╭──

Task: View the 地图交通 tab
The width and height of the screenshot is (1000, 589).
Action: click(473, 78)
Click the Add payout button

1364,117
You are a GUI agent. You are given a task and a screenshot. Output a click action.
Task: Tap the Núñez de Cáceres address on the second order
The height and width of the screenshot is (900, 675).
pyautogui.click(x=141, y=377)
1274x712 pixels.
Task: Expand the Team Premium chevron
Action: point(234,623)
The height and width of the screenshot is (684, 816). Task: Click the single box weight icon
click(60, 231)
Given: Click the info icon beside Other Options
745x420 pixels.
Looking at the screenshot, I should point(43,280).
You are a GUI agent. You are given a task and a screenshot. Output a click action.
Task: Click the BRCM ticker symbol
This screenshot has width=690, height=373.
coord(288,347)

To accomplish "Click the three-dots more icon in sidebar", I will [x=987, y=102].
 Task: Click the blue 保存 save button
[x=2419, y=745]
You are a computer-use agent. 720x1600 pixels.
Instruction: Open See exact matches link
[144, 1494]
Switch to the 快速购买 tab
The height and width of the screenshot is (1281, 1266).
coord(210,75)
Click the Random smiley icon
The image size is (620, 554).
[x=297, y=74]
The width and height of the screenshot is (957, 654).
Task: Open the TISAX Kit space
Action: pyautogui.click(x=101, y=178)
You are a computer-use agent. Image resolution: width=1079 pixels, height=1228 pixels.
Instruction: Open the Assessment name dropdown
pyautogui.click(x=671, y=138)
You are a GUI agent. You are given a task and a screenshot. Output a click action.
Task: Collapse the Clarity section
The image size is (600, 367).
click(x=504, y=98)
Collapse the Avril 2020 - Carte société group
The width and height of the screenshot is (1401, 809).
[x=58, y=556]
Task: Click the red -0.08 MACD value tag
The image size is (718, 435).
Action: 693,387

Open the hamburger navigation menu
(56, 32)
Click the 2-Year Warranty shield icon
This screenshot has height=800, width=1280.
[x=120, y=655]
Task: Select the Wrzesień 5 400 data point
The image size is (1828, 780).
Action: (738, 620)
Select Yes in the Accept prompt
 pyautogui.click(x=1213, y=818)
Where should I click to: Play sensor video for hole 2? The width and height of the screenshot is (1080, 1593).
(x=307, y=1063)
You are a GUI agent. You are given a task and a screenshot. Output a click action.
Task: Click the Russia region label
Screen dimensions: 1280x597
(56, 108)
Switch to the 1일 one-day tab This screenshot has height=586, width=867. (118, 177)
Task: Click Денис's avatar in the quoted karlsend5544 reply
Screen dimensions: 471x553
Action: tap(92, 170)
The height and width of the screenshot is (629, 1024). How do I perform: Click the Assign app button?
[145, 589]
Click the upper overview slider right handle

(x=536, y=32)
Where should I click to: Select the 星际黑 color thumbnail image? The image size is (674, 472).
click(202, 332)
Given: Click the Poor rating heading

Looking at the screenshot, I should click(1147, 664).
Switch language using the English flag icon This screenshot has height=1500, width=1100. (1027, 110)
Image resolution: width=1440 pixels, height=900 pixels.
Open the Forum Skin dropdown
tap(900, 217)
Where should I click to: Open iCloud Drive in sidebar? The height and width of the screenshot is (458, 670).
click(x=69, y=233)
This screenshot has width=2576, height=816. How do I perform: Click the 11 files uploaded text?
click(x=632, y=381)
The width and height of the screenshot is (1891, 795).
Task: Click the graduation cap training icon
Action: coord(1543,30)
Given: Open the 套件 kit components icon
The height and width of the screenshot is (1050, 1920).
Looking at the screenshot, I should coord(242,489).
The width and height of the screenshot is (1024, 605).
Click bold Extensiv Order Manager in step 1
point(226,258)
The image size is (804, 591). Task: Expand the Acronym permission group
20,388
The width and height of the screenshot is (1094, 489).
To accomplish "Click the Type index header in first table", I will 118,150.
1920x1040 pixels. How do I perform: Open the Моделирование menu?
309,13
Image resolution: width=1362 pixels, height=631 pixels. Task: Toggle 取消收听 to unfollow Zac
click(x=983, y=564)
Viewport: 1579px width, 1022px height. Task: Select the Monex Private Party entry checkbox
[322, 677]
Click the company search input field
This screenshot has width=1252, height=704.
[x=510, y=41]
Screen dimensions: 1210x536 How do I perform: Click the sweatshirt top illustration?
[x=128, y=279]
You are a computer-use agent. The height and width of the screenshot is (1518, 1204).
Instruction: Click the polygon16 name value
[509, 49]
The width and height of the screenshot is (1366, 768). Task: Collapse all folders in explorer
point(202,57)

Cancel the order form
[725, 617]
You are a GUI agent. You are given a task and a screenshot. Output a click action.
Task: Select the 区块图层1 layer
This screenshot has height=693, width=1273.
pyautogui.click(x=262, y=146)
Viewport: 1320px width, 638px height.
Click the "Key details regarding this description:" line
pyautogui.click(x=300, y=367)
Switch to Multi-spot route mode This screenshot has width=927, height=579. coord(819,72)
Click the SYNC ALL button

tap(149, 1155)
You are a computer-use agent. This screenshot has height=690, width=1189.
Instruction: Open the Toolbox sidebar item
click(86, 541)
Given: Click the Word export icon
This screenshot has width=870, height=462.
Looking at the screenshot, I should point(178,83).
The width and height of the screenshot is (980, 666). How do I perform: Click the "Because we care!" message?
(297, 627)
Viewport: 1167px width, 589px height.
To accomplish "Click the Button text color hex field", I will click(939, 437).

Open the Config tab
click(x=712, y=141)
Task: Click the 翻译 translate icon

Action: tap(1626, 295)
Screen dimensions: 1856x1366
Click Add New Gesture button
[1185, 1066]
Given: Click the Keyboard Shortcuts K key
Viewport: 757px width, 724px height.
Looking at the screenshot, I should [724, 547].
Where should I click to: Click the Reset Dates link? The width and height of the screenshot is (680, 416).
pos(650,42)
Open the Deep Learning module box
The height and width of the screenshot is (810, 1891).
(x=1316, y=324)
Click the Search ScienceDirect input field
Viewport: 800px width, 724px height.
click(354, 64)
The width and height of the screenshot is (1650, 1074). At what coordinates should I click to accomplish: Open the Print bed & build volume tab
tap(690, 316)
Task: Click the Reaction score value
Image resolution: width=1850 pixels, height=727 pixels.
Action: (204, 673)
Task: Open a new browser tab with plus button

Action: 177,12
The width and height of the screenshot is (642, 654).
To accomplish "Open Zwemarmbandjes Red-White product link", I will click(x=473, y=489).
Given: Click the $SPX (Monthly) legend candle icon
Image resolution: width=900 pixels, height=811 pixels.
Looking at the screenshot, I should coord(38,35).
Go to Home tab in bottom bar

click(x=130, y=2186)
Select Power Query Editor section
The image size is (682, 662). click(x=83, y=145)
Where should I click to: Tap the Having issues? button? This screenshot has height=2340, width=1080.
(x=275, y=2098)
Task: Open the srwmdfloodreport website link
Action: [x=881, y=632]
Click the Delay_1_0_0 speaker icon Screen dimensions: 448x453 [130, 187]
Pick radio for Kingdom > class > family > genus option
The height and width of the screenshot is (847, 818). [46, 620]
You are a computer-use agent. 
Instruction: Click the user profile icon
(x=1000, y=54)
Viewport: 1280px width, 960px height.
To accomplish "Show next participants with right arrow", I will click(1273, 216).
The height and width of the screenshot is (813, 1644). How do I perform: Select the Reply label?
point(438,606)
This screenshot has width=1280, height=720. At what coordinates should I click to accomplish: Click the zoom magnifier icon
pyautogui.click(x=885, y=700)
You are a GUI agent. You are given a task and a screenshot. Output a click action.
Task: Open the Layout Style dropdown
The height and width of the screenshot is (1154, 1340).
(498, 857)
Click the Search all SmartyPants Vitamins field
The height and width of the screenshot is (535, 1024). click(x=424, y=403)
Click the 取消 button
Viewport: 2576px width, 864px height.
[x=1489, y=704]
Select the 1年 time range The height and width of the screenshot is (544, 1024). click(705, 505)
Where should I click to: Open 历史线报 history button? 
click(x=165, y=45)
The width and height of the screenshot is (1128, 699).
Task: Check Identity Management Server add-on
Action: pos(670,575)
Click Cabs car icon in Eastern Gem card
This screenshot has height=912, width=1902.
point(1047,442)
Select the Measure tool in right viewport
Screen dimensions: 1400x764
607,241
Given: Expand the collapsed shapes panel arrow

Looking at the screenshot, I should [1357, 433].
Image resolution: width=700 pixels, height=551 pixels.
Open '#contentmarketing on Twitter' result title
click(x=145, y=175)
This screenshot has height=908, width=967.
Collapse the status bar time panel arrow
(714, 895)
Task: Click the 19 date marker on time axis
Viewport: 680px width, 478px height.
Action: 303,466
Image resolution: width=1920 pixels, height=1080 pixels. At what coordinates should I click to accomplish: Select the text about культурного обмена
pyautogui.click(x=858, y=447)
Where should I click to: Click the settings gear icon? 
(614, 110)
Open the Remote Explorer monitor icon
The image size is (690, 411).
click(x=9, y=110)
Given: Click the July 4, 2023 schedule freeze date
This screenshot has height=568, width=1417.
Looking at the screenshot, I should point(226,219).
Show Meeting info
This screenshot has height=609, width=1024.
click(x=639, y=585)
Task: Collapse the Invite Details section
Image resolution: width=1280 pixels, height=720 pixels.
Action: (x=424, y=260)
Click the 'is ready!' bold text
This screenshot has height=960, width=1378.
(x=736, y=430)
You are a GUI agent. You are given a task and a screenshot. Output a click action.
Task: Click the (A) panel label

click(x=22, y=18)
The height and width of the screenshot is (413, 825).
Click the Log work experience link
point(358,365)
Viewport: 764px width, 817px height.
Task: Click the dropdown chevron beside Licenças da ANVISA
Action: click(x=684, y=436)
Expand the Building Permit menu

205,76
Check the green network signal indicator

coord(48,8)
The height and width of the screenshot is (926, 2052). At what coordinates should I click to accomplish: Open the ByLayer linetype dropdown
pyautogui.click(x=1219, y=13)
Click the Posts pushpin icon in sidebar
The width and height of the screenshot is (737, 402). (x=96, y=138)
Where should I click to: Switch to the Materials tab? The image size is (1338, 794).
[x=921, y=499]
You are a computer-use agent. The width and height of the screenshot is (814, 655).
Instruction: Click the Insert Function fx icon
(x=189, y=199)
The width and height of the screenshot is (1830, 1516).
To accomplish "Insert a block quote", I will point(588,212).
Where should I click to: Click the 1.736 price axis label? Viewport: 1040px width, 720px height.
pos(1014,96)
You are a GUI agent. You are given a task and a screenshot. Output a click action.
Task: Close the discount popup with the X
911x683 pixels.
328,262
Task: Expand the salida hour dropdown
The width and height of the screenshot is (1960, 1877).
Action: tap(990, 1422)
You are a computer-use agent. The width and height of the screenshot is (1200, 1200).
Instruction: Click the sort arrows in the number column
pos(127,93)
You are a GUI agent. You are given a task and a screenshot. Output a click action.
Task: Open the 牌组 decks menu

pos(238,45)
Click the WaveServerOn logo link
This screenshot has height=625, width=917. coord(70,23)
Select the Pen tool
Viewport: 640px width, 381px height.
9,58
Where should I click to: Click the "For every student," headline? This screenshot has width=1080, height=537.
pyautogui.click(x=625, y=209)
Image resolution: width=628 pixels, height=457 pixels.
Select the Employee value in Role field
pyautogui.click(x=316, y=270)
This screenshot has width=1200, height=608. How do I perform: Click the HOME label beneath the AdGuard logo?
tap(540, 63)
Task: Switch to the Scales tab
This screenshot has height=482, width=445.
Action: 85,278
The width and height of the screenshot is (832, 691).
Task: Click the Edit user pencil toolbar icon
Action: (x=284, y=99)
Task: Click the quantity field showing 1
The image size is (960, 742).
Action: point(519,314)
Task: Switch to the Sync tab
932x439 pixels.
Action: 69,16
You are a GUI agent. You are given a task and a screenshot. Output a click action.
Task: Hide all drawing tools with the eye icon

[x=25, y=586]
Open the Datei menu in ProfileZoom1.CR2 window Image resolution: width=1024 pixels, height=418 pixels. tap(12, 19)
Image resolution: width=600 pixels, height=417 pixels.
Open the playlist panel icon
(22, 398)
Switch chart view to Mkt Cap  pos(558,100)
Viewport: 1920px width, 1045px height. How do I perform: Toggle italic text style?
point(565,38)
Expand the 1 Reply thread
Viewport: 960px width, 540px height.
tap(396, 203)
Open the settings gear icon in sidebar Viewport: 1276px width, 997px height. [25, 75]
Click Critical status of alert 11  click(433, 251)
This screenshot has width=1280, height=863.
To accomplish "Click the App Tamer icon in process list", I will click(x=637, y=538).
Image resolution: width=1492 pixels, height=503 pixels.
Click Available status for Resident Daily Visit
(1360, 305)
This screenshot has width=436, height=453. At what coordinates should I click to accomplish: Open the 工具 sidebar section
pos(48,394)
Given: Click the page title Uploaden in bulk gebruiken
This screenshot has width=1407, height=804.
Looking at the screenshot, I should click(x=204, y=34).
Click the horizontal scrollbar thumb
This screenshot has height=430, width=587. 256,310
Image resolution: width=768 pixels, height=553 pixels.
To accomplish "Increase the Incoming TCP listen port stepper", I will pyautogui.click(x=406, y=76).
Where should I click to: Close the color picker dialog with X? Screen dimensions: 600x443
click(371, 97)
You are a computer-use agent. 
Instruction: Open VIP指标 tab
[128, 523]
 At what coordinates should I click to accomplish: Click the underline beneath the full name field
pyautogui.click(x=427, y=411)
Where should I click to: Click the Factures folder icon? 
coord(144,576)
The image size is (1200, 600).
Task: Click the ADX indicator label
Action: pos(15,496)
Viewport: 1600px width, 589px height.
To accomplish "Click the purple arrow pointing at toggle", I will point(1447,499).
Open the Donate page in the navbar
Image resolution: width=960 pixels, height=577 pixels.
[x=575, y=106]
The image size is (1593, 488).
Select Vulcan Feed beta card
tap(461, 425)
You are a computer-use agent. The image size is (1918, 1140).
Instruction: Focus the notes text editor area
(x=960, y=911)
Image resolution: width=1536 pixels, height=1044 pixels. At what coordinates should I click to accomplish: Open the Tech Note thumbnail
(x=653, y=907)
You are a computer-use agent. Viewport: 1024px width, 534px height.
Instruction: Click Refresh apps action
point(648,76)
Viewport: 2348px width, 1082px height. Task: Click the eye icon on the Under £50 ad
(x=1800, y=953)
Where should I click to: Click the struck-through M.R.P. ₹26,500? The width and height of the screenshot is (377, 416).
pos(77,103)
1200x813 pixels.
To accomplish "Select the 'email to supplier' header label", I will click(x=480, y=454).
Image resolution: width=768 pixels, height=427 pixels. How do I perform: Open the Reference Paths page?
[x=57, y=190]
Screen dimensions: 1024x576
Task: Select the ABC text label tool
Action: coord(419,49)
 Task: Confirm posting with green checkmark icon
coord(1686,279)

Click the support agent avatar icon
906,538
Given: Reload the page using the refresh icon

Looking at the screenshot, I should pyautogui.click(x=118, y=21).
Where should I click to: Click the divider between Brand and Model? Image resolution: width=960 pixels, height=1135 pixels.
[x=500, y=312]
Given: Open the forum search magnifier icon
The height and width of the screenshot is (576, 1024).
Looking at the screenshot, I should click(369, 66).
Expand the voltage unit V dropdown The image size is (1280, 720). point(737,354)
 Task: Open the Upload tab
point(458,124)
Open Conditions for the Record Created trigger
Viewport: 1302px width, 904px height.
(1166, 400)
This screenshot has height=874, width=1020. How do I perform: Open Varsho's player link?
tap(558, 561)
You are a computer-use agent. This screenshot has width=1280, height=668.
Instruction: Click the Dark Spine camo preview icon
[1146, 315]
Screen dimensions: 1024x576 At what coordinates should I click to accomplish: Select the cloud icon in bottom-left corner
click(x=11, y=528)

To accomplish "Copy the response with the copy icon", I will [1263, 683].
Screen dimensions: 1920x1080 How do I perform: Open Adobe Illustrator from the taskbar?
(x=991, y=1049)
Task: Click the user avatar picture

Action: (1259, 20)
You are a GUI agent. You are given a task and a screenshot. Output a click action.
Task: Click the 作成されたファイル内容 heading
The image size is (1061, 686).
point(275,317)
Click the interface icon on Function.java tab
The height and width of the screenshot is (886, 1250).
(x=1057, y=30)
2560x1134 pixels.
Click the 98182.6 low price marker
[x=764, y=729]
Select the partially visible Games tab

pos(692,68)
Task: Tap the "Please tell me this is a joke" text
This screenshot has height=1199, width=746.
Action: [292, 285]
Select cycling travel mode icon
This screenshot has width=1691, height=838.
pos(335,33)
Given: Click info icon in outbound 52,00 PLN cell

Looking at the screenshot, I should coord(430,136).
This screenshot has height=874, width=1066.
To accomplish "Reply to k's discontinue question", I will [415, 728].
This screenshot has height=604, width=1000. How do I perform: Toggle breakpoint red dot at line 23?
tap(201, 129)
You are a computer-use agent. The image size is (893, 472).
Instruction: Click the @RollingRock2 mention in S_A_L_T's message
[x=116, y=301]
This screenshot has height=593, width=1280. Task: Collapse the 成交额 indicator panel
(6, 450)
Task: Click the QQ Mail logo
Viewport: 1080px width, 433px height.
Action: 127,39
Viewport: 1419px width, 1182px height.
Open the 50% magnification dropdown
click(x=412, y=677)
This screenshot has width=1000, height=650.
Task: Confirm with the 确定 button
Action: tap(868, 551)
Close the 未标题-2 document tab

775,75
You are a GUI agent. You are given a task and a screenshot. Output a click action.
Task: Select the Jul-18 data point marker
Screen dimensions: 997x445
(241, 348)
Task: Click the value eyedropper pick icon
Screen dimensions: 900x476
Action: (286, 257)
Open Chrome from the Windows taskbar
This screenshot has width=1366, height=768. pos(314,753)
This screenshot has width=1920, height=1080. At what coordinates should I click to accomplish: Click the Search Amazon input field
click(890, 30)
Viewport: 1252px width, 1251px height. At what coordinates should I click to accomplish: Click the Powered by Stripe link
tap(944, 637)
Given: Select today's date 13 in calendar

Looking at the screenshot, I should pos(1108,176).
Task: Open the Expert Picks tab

╰──

Description of the task> Reproduce exactly the lines of the records above from the one with "932x439 pixels." to the one with "Open the Datei", both included, and leave out everything else.

Solution to the problem>
932x439 pixels.
Action: 69,16
You are a GUI agent. You are given a task and a screenshot. Output a click action.
Task: Hide all drawing tools with the eye icon

[x=25, y=586]
Open the Datei menu in ProfileZoom1.CR2 window Image resolution: width=1024 pixels, height=418 pixels. tap(12, 19)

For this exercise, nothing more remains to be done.